Céu azul, mas nem tanto
Mirando estratégia e novos negócios, o fundador da Amazon deixou o comando da empresa em seu melhor momento - mas uma ameaça está à espreita de seu sucessor
Admirador confesso de Jornada nas Estrelas: A Nova Geração, a ponto de dar uma festa em casa para assistir ao episódio final da série poucas semanas antes de fundar, em 1994, sua amada Amazon, Jeff Bezos é o gênio nerd mais determinado do mundo. Dono de uma gargalhada estridente e irascível com os funcionários – em certo momento foi aconselhado a buscar ajuda profissional para lidar com eles –, Bezos decidiu parar de olhar o dia a dia de sua criança para pensar mais no futuro dela. Em mensagem aos colaboradores, comunicou que passará o comando a Andy Jassy, um experiente profissional que está com ele há 24 anos. Assumindo exclusivamente o cargo de presidente do conselho de administração (que, na prática, aprova as decisões estratégicas), Bezos, de 57 anos, terá o desafio de expandir os negócios ao infinito e além, incluindo aí o espaço sideral, enquanto joga aos leões do senado americano seu executivo-chefe.
Para entender o processo de sucessão, é preciso olhar, simultaneamente, o passado, o presente e o futuro da empresa, como se este último já estivesse escrito. A Amazon − cujo nome, inspirado no poderoso rio Amazonas, foi escolhido pelo próprio Bezos – nasceu como uma start-up de venda de livros pela internet, um segmento de mercado inexistente à época. Quase vinte e sete anos depois, a gigante do e-commerce faz cumprir os desígnios de seu fundador, que é o de ser a “loja de tudo”. Ou seja, se pode ser vendido, a Amazon o fará. Nessa visão de vender e entregar rápido pelo menor preço, que algoritmos rondando a internet sempre sabem qual é, ela varreu o mercado como um tsunami, levando à falência cadeias inteiras de comerciantes bem-estabelecidos.

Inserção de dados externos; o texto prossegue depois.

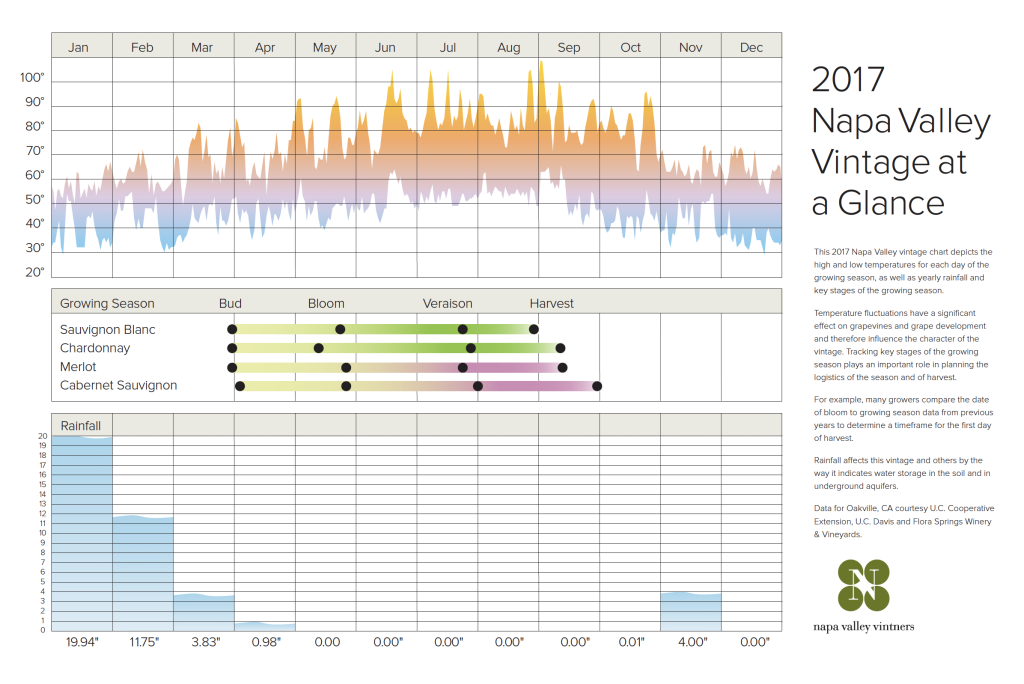Click the Growing Season section label
The image size is (1024, 684).
(107, 304)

A loja virtual, no entanto, é apenas um dos muitos negócios da corporação e nem é o mais importante. A divisão de computação em nuvem AWS − Amazon Web Services (rede de servidores que atende universidades, governos e empresas, incluindo a concorrente Netflix) teve, no último ano, um lucro líquido 13,5 bilhões de dólares maior que o da varejista on-line. Por sinal, o novo executivo-chefe é egresso da AWS e foi fundamental para que ela se tornasse líder em seu segmento – e justamente por isso o mercado recebeu com naturalidade o anúncio da sucessão.
Agora, o braço direito de Bezos cuidará do cotidiano do e-commerce, do streaming de filmes e séries, do desenvolvimento de produtos, além, claro, da bilionária AWS. Enquanto isso, Bezos, dono de uma fortuna de quase 200 bilhões de dólares, poderá dar atenção a outros empreendimentos que irão moldar o futuro. Sabe-se que ele é fascinado por Hollywood e pela mídia (em 2013, em um movimento inusitado, comprou o jornal The Washington Post, famoso por ter precipitado a renúncia do presidente Nixon em 1974). Porém, ao que tudo indica, a menina dos olhos não é o cinema nem o periódico, mas a Blue Origin, companhia aeroespacial que concorre com a SpaceX, de Elon Musk, na produção de satélites, cápsulas e transporte de carga. O fundador disse abertamente que, se necessário, venderá todo ano 1 bilhão de dólares de suas ações da Amazon para financiar a empresa de foguetes.
Enquanto isso, Jassy, além de cuidar da operação, enfrentará demandas de funcionários, que parecem dispostos a se sindicalizar, além da pressão de ONGs para não mais fornecer serviços de web a empresas de combustíveis fósseis. A maior dor de cabeça, entretanto, é a comissão antitruste do senado americano, que promete não dar descanso à Amazon nos próximos anos. Alguns senadores ventilam que Jassy será chamado para audiências em Washington antes que tenha tempo de esquentar a cadeira. Em decorrência disso, se a big tech for obrigada a vender parte de suas operações ou tiver seus planos de expansão cerceados, será um revés para a corporação e seus acionistas.
Desde 1994, Bezos é guiado pela premissa de vender melhor e mais barato. Ele acredita que os fabricantes, antes da Amazon, ficavam com margens de lucro exageradas, quase nunca repassadas ao consumidor pelos varejistas. Em suas próprias palavras, a Amazon seria uma empresa missionária, não mercenária, que surgiu para equalizar a situação. Sob sua gestão, as ações valorizaram impressionantes 225 000% desde que o capital foi aberto em 1997, chegando a 1,7 trilhão de dólares em valor de mercado, sem sinais de que irá parar de crescer. Talvez justamente por isso a comissão antitruste esteja desconfiada: os missionários estariam ficando com uma parte do bolo grande demais.